### Что сделать
**1.** Перепишите из отрывка о поэзии Бунина кусок, начиная со слов «Зато у Бунина» и дальше до слов «продолжающей тютчевскую проблематику.».
**2.** Подхватите отрывок о поэзии Бунина и продолжите его сразу после последнего предложения.

### Отрывок текста
::::::::
Ищу я в этом мире сочетанья прекрасного и вечного...

Зато у Бунина оставалась подвластная ему область — мир природы, и прежде всего природы русской. «Так знать и любить природу, как умеет Бунин, — писал А. Блок,— мало кто умеет.

Благодаря этой любви, поэт смотрит зорко и далеко и красоч­ные и звуковые его впечатления богаты».

Если на рубеже века для бунинской поэзии наиболее харак­терна пейзажная лирика («Перед закатом набежало...»; «На ок­не, серебряном от инея...»; «Осень. Чащи леса. Мох сухих болот...» и т. п.), то с середины 900-х гг. Бунин все больше обра­щается к лирике философской, продолжающей тютчевскую проблематику.

Я человек: как Бог, я обречен

Познать тоску всех стран и всех времен.

(«Собака», 1909)

«Деревня»
::::::::
### Показанные данные
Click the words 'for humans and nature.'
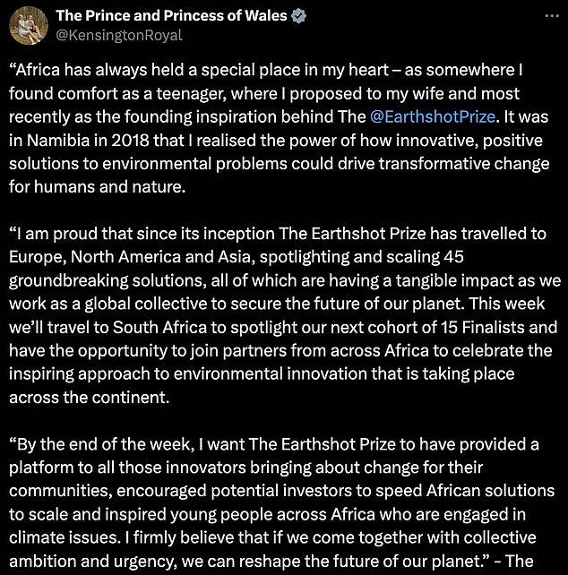This screenshot has width=568, height=575. (x=98, y=187)
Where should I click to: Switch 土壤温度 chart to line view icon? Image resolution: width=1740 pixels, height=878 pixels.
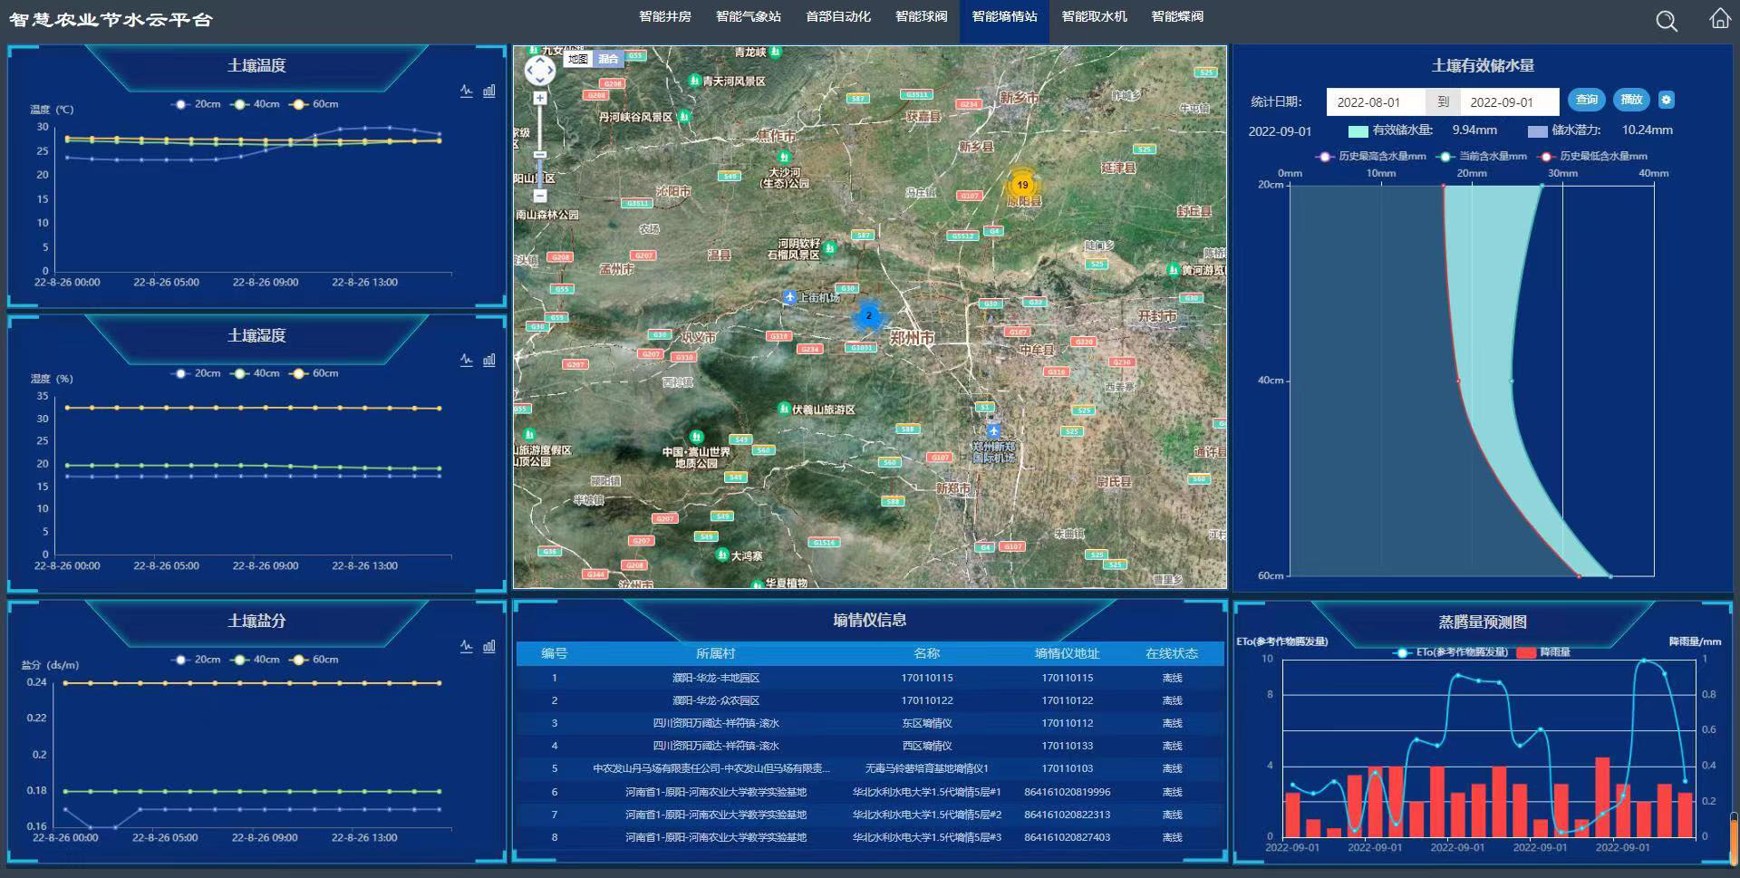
::::::::
### Ответы по порядку
**1.**
Зато у Бунина оставалась подвластная ему область — мир природы, и прежде всего природы русской. «Так знать и любить природу, как умеет Бунин, — писал А. Блок,— мало кто умеет.

Благодаря этой любви, поэт смотрит зорко и далеко и красоч­ные и звуковые его впечатления богаты».

Если на рубеже века для бунинской поэзии наиболее харак­терна пейзажная лирика («Перед закатом набежало...»; «На ок­не, серебряном от инея...»; «Осень. Чащи леса. Мох сухих болот...» и т. п.), то с середины 900-х гг. Бунин все больше обра­щается к лирике философской, продолжающей тютчевскую проблематику.

**2.**
Особенности Бунина-художника, своеобразие его места среди современников и шире — в русском реализме XIX—XX вв., ины­ми словами, то новое, что внес писатель в литературу, глубоко раскрывается в произведениях 1910-х гг., в которых, по словам самого Бунина, его занимала «душа русского человека в глубо­ком смысле, изображение черт психики славянина». И это не было преувеличением. В повестях «Деревня» и «Суходол», в рассказах «Древний человек» (1911), «Хорошая жизнь» (1911), «Ночной разговор» (1911), «Веселый двор» (1911), «Игнат» (1912), «Захар Воробьев» (1912), «Князь во князьях» (1912), «По­следнее свидание» (1912), «Иоанн Рыдалец» (1913), «Я все мол­чу» (1913), «Худая трава» (1913), «Чаша жизни» (1913), «Аглая» (1916) и др. Бунин сознательно ставит задачу — отобразить в пе­рекличке и полемике с крупнейшими писателями-современника­ми (и прежде всего — с Горьким) главные, по его мнению, слои русского народа: крестьянство и мещанство («Деревня»), мелко­поместное дворянство («Суходол») и тем самым наметить общую историческую перспективу в жизни всей огромной страны. Скрытая полемика с М. Горьким. Если говорить о реалисти­ческой прозе, то в литературе 1910-х гг. на общем фоне богатст­вом проблематики, значительностью художественных открытий, попыткой исторического осознания русской действительности выделяются «Городок Окуров», «Жизнь Матвея Кожемякина», «По Руси» Горького и «Деревня», «Суходол», «крестьянские» рассказы Бунина. Задумав написать «Деревню» и «по-новому изобразить мужиков», Бунин, несомненно, говорил об этом с Горьким на Капри, куда он приехал 12 марта 1909 г. и где жил, «почти не разлучаясь с милым домом Горького». Оба художни­ка, словно соревнуясь друг с другом, стремятся в эти годы запе­чатлеть образ России, взятый обобщенно, крупным планом.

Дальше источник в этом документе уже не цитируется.